Zahlreiche Flüsse durchschneiden den Talboden und wurden vor Millionen von Jahren von Gletschern geformt. Sechs von ihnen sind als wilde Flüsse ausgewiesen, was bedeutet, dass sie vor Entwicklung oder jeglichen Veränderungen geschützt sind, die sich auf ihre wilde Natur auswirken würden. Zu den im Park fließenden Flüssen im Süden zählen der Alatna River und der John River. Die Nordgabelung des Koyukuk-Flusses fließt ebenfalls durch den Park, nachdem der Tinayguk-Fluss im Norden fließt. West fließende Flüsse sind die Flüsse Noatak und Kobuk. Neben Wandern sind Schwimmen und Rafting beliebte Freizeitaktivitäten. Zu den beliebten Campingplätzen gehören die Kiesbetten am Seeufer und es gibt viele Möglichkeiten zum Angeln in den Alpenseen.

Vogelbeobachtung ist eine beliebte Aktivität, da viele Zugvögel die sonnigen Sommernächte nutzen und den Park zu ihrem Sommerziel machen. In den Toren der Arktis wurden 145-Vogelarten beobachtet, darunter verschiedene Arten von Eulen, Falken, Adlern und Fischadlern, Falken und Turmfalken, Auerhühnern und Alpenschneehühnern sowie Singvögel wie Spatzen und Meisen.

Anamnese: Archäologische Belege belegen, dass bereits vor 12,000 Jahren nomadische Menschen im Park lebten, die Karibu und andere Säugetiere zum Überleben jagten. Die Subsistenzjagd der Anwohner ist im Park weiterhin gestattet. Die Inupat-Leute des ersten Jahrhunderts sind direkt mit den Nunamiut-Leuten verbunden, die im frühen 20. Jahrhundert in der Gegend lebten. Mit 1949 verbannten sich die letzten verbliebenen Nomadenstämme, um die kleine Gemeinde Anaktuvuk Pass zu gründen, die sich im Park nördlich der Brooks Range befindet. Es wurden einige geringfügige Hinweise auf Bergbau im Naturschutzgebiet gefunden, die auf den Goldrausch in Alaska im 19. Und 20. Jahrhundert zurückgehen.

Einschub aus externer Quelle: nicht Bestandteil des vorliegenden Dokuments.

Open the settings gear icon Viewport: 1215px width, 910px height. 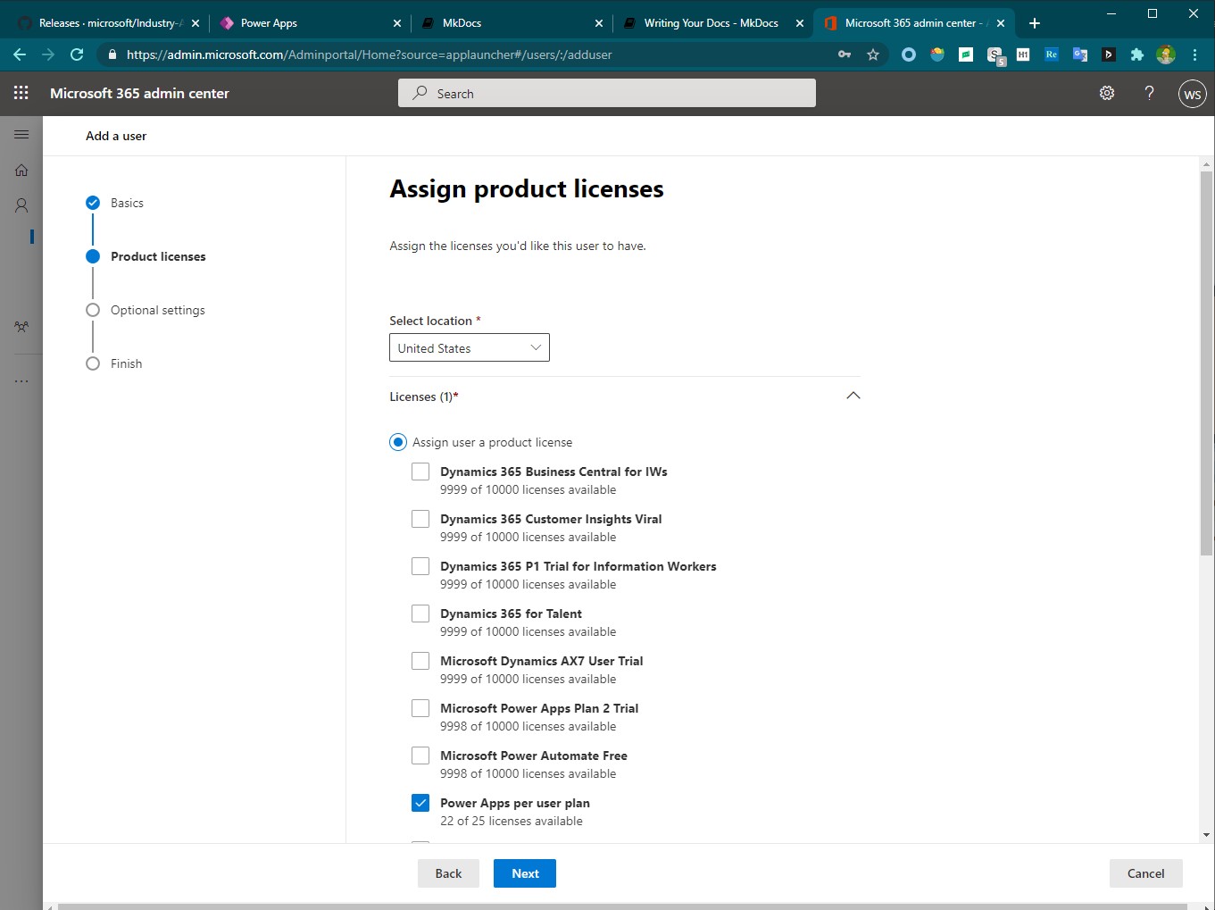[x=1107, y=93]
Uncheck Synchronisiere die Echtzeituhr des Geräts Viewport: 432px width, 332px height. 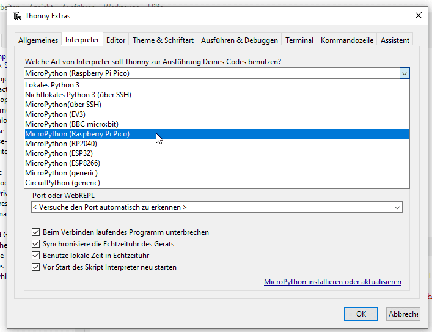tap(35, 244)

Ursprünglich in 1978 als nationales Denkmal ausgewiesen, wurde das Gebiet zwei Jahre später durch das Alaska National Interest Lands Conservation Act auf ein höheres Schutzniveau aufgewertet. Der Name Gates of the Arctic stammt aus dem frühen 20. Jahrhundert und stammt von der Art und Weise, wie die beiden Berge Frigid Crags und Boreal Mountain die Nordgabelung des Koyukuk River umrahmen. Die erste Verwendung des Namens erfolgte durch Bob Marshall, einen Wildnisaktivisten und amerikanischen Förster, der die Wilderness Society in 1935 gründete.

Aufgrund seiner abgeschiedenen Lage empfängt der Park nur sehr wenige Besucher pro Jahr, was die Einsamkeit des Wildnisgebiets noch verstärkt. In 2016 betraten etwas mehr als 10,000-Besucher die Tore der Arktis, verglichen mit über 6 Millionen Besuchern des Grand Canyon im selben Jahr.

Laufende Programme und Ausbildung: Der Park ist nur zu Fuß oder mit dem Flugzeug erreichbar. Mehrere kleine Fluggesellschaften bieten tägliche Flüge ab Fairbanks an. Besucher können ihre Reise mit Hilfe des Fairbanks Alaska Public Lands Information Centers oder der Bettles Ranger Station und des Visitor Centers planen. Hervorragende topografische Karten und Fähigkeiten zum Überleben in der Wildnis werden empfohlen, da es im Park keine markierten Pfade oder Dienstleistungen gibt.

Führungen werden von Drittanbietern für diejenigen angeboten, die das wilde Terrain nicht alleine befahren möchten. Einige Organisationen bieten Tagesausflüge zum Ein- und Ausfliegen oder 1-2-Nachtausflüge für diejenigen an, die nicht bereit sind, zwei Wochen oder mehr zu verbringen und nur von dem überleben, was sie mit sich herumtragen.

In der Nähe: Die Tore der Arktis grenzen an die Noatak-Wildnis und machen die gesamte Fläche zum größten zusammenhängenden Wildnisgebiet in den gesamten USA.